Abstract :
[fr] Publié avec le millésime 1900 et représentatif d'un un moment fondateur de la psychanalyse au début du XXème siècle, L'Interprétation du rêve (Die Traumdeutung, 1899) de Sigmund Freud, déterminait un tournant révolutionnaire dans l’histoire de l’art après-guerre et de la forme traditionnelle de l’expérience artistique : l’idée que l’art est perçu à l’inconscient avant même d’être vu.
Les photomontages oniriques de Claude Cahun et Marcel Moore publiés dans l'ouvrage Aveux non avenus (1930), les « écritures sorcières » d'Unica Zürn et les dessins automatiques réalisés par André Masson à partir de 1922, dont le caractère érotique a été affirmé par le peintre lui-même, ce ne sont que quelques exemples significatifs de la redéfinition des marges de l'art par rapport à la dimension psychanalytique.
Comme le soulignent Benjamin H. D. Buchloh, Hal Foster, Yve-Alain Bois et Rosalind Krauss dans l'introduction du livre Art since 1900. Modernism, Antimodernism, Postmodernism (2004), de nombreux termes psychanalytiques sont entrés dans le vocabulaire de l'art et de la critique moderniste du XXème siècle comme notamment répression, sublimation, fétichisme, narcissisme, regard.

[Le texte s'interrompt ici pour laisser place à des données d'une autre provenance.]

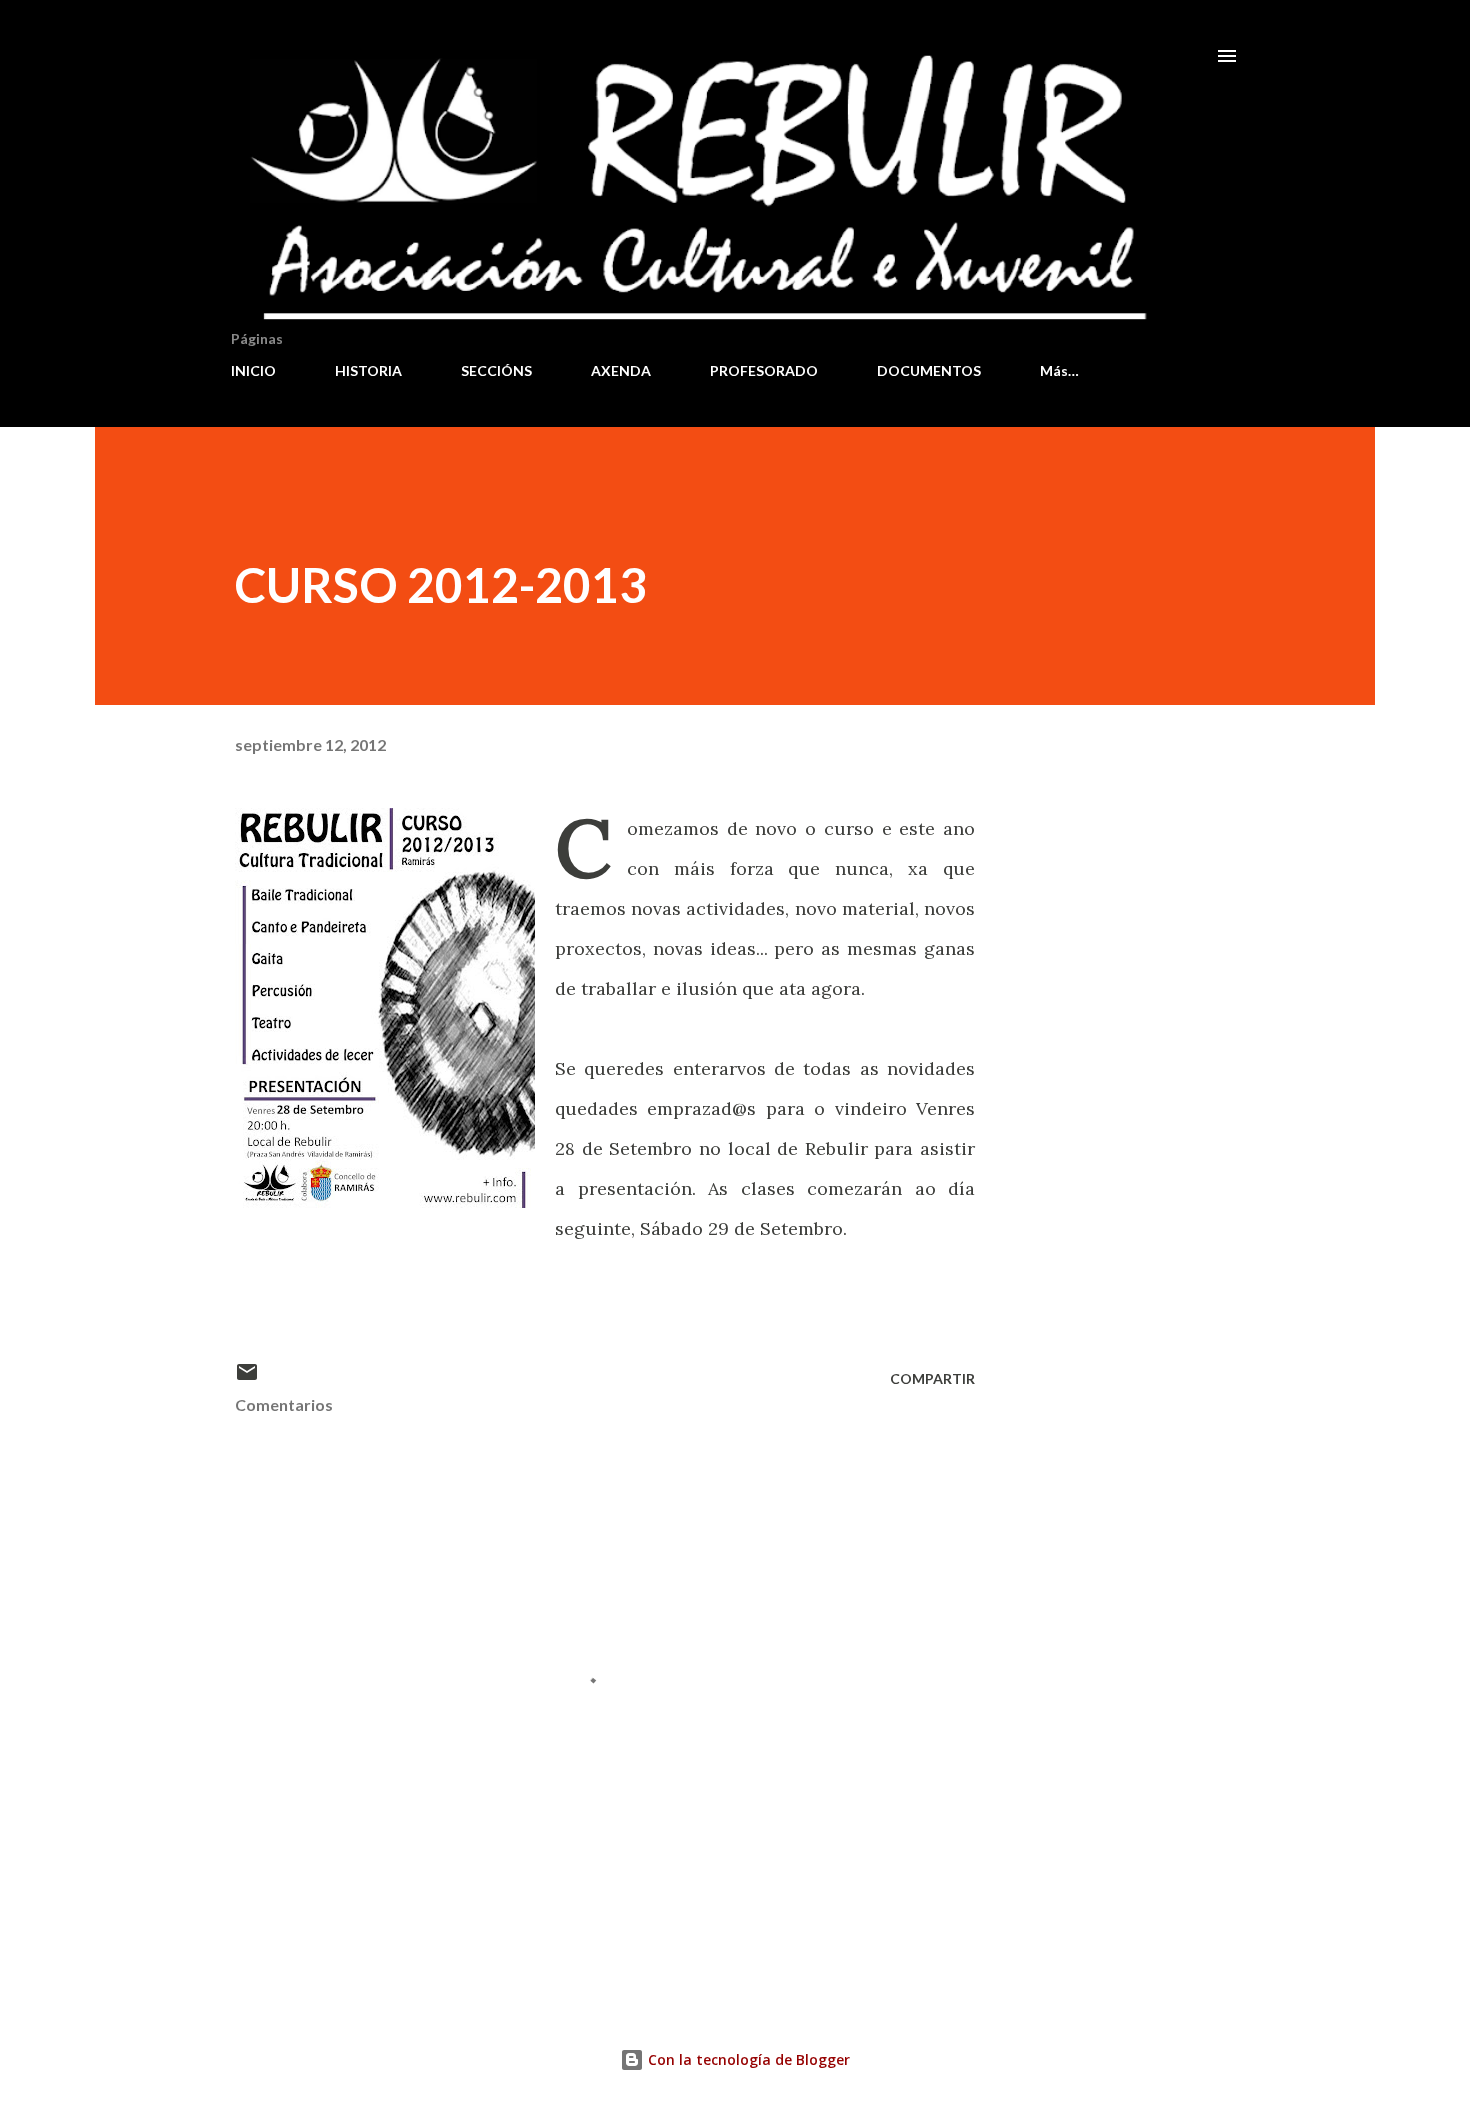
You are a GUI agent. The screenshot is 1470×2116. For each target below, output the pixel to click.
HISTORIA (368, 370)
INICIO (253, 370)
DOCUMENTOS (929, 370)
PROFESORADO (764, 370)
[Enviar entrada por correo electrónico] (247, 1378)
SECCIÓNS (496, 370)
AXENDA (621, 370)
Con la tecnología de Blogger (747, 2059)
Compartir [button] (932, 1378)
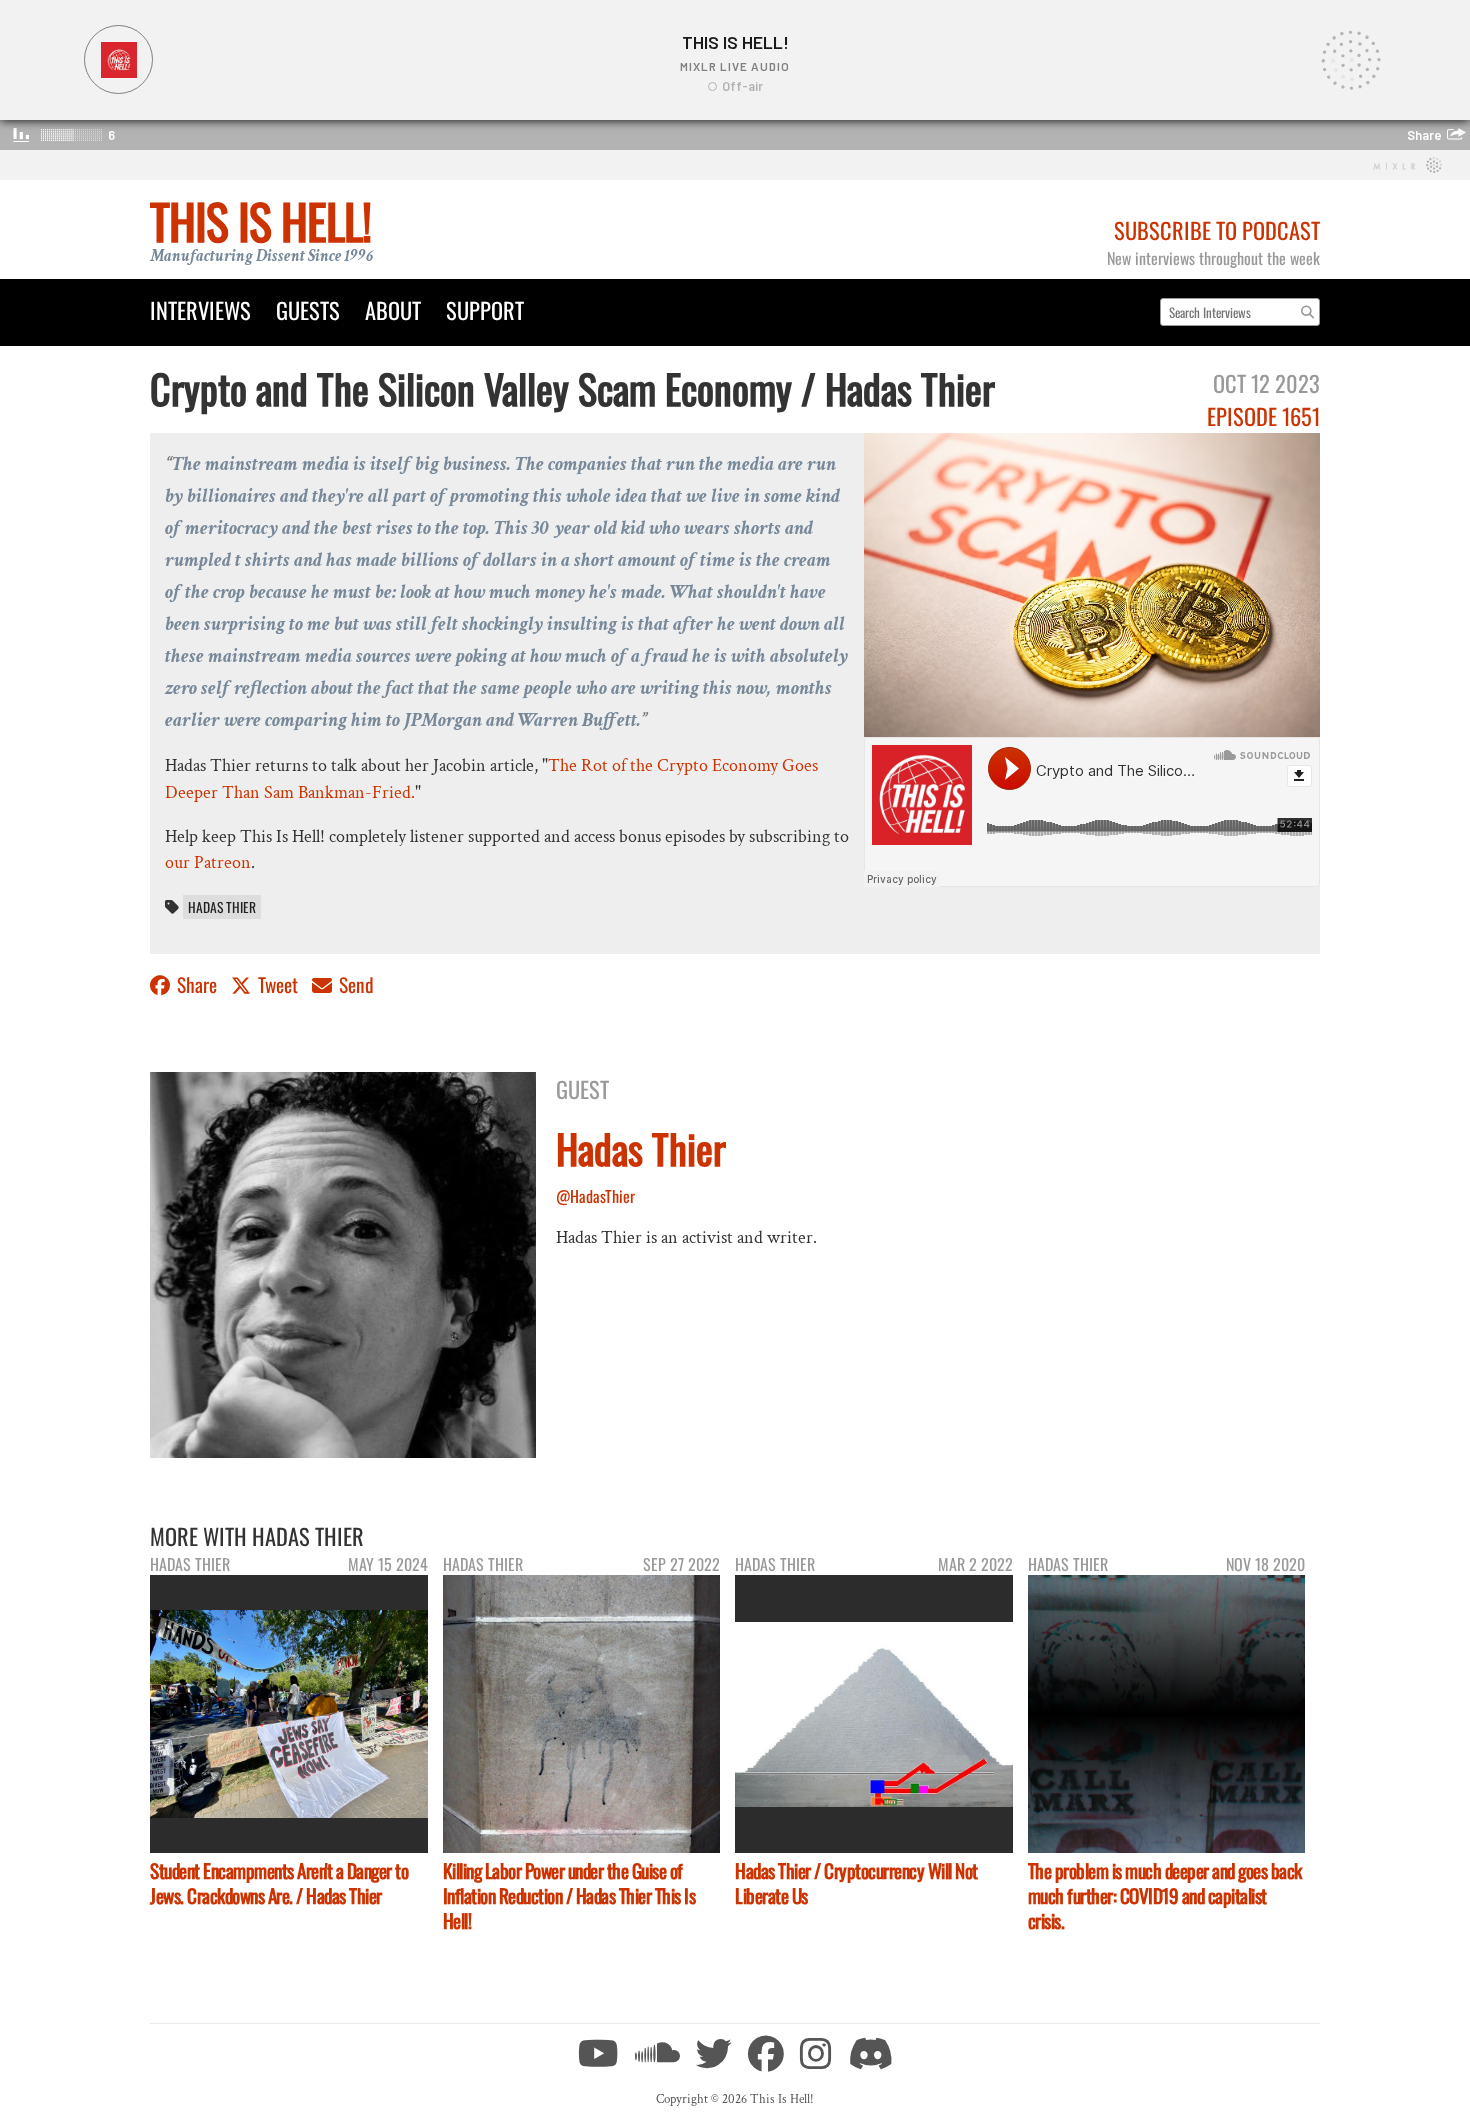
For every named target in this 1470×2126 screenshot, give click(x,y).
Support (485, 309)
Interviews (200, 309)
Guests (308, 309)
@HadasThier (595, 1196)
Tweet (278, 984)
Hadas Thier (222, 907)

Tous ces termes conduisent à ce que Dora Maar décrivait comme : « le secret de moi-même à moi-même secret ». Privilégiant une approche synchronique face aux radicaux changements et tendances de l'art du XXème siècle, des avant-gardes historiques à la production artistique des années soixante et soixante-dix, la leçon porte principalement sur l’érotisme en tant que moyen de perception esthétique, critique et conceptuelle, et, ce faisant, soulève une série de questions : comment percevons-nous le rapport controversé entre l’art, le pensée et l’érotisme ? Que se passe-t-il lorsque, soudain, c’est notre désire qui interviennent en premier dans notre découverte de l’art ?
Des œuvres d’époques différentes – des « objets désagréables » de Alberto Giacometti aux installations provocatrices de Sarah Lucas, des assemblages en fourrure de Meret Oppenheim aux «actions sentimentales » de Gina Pane, des rayographies de Man Ray aux performances féministes de Valie Export – témoignent d’une approche de l’art profondément lié à la dimension érotique et à ses représentations perturbantes.
Marqué par une esthétique hybride et protéiforme, l’art du XXème siècle questionne en profondeur la complexité des relations entre l’art et l’érotisme, comme celles qui ressortent des autoportraits androgynes de Claude Cahun et Marcel Duchamp, des tableaux-objets de Mimi Parent et des poupées troublantes de Hans Bellmer et Cindy Sherman, ou encore à travers le génie subversif du mouvement Fluxus qui a élu la transgression du corps à véhicule de l’imagerie mentale et sensorielle (Kubota, Vagina Painting, 1965). Avec un ancrage historique dans les moments précurseurs de l’avant-garde artistique et littéraire (Exposition inteRnatiOnale du Surréalisme – ÉROS, 1959 ; Aveux non avenus, 1930 ; Die Erotische Freiheit, 1920), en passant à travers les rituels corporels de Carolee Schneemann, les moulages de cire de Robert Gober et les sculptures à connotations phalliques de Louise Bourgeois, jusqu’à l’analyse de l’œuvre vidéo Pickelporno (1992) réalisée par Pipilotti Rist, l’intervention mettra en lumière avec une visée comparative et transversale les prodromes et les développements d’une production artistique profondément interdisciplinaire qui, à l’enseigne de l’indétermination des genres et d’une dimension fantasmagorique de l'image, a donnée corps aux territoires les plus révolutionnaires de l’expression et de l’expérimentation érotique du XXème siècle.